Ecorche's have been used by artists for many many years. They are used in art schools and in the studios of many accomplished artists. When I was a student at the Academy of Art College (now University) I was fortunate that there was a decent collection of plaster casts of anatomical models, busts, torsos, etc. in the schools collection. The very first drawing class I had to take was a foundations class on drawing. There we studied light and shadow using primarily charcoal on 18x24" white drawing paper and the plaster models were our subject matter. It was a great way to learn. Over the next couple of years at the Academy I became incredible fascinated by the human anatomy. 15 years later here I am with the same passion. For a long time I had wanted to sculpt an ecorche, but hadn't taken the time to do it. With limited time for doing anything anymore this morning I decided I'll never find the time so I have to make the time. And that is what I did. The anatomical leg measures about 9.5" tall including the base and I used a harder clay to allow for more detail. Although it is a work in progress, you can see much of the anatomy is clearly defined. The soleus and gastrocnemius, the tibialis anterior and peroneous longus. Once I finish this I will make a urethane mold in order to cast a harder material, such as resin, forton or plaster. I hope to refine that casting a little further (that the clay won't allow me to do) and then make another mold, this time a silicone mold, and offer castings for sale. Hopefully someone can use this the same way I used the anatomical models back in school.

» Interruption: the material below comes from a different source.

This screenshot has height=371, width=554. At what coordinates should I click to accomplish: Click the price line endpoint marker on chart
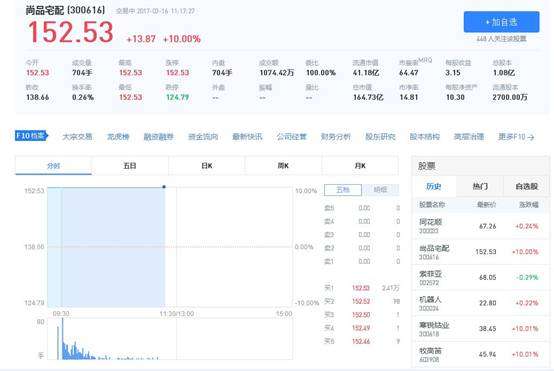point(164,187)
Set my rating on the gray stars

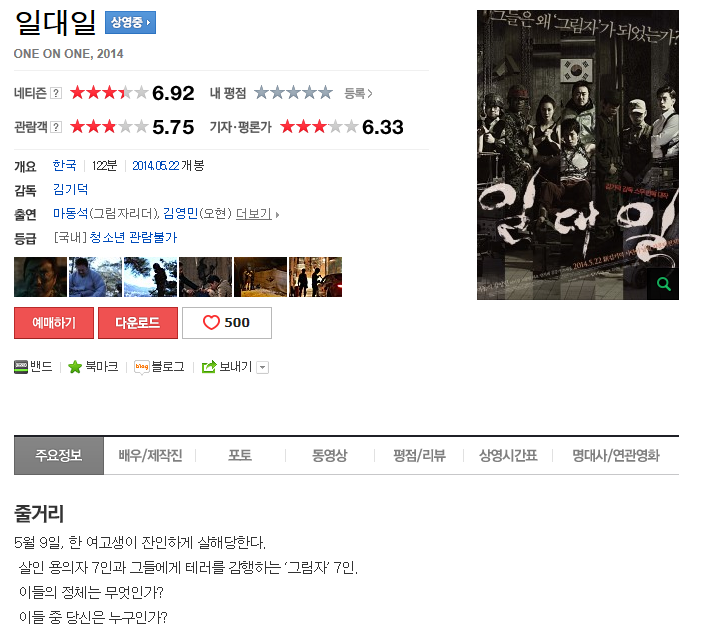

Anatomy of lower leg (w.i.p.), approximately 9.5" tall by Sutton Betti

Friday, November 2, 2012

#37 fluidity and flow

After a request to email alternate views of two of my sculptures earlier today, I decided to post them on here. The nudes were sculpted back in 2004 from live models and molded and casted in bronze a couple of years later after I moved to Colorado. They were the beginning of a series of sculptures called simple beauty in which the model was not so much posed according to a design I had in mind, but rather doing what she thought looked natural. Of course, there is nothing new with this idea as most art schools let the model choose the pose. I had observed some artists' works whom I thought would let the model pose to their liking and noticed that the works were usually more pleasing to the eye. These were artworks that didn't have much meaning and I had guessed them to be almost 'spontaneously' created. There seems to be a flow when you let a model choose a pose. Another example of this is in a commissioned piece I am working on. Several months ago, I had four models who were to pose for a project I was hoping to get. They were willing to take direction from me and when I had them take the pose that I had in mind, everything looked static and didn't flow. So I asked them to naturally get in a pose that they were comfortable with (within certain guidelines). Well, what happened was the pose that they got into happened to be the pose I used for the maquette which ended up winning the competition. So this theory worked in the public art arena as well. My lesson was to not plan every detail out until models are hired (if they are hired) as nature usually proves to be the best option. Simple beauty was my first experiment into that idea.

Thursday, November 1, 2012

#36 remembering Mrs. Bradley

In the studio today I focused my attention on sculpting hands and several times throughout the day I was thinking of a great teacher I had and wishing that she were still with us.

Barbara Bradley was a great illustrator, teacher, and author of a book "Drawing People". She was most known for her incredible drawing skills of children. What I learned in her class is immeasurable. Some days we would go outside of our classroom and into another classroom, those of elementary school children to study their behaviors, gesture, and proportions. It was great to sit next to her and watch her draw and listen to the little insights she had of kids. I know without Mrs. Bradley's knowledge I wouldn't have been able to win this commission "Sowing the Seeds". I am applying as much as I can remember from those days long ago and I hope that she is watching from above and smiling. 

There are a lot of hands on this life size sculpture and each hand is a challenge. I do not consider hands my strongest talent, I do however realize this and I constantly work on it. Knowing that hands are the second most important part of a great sculpture, next to the face, I have to spend extra time making sure that they get plenty of attention. I was fortunate to have studied with a wonderful teacher back in the academy days as much of what I know about sculpting children was born with this great teacher, Mrs. Bradley.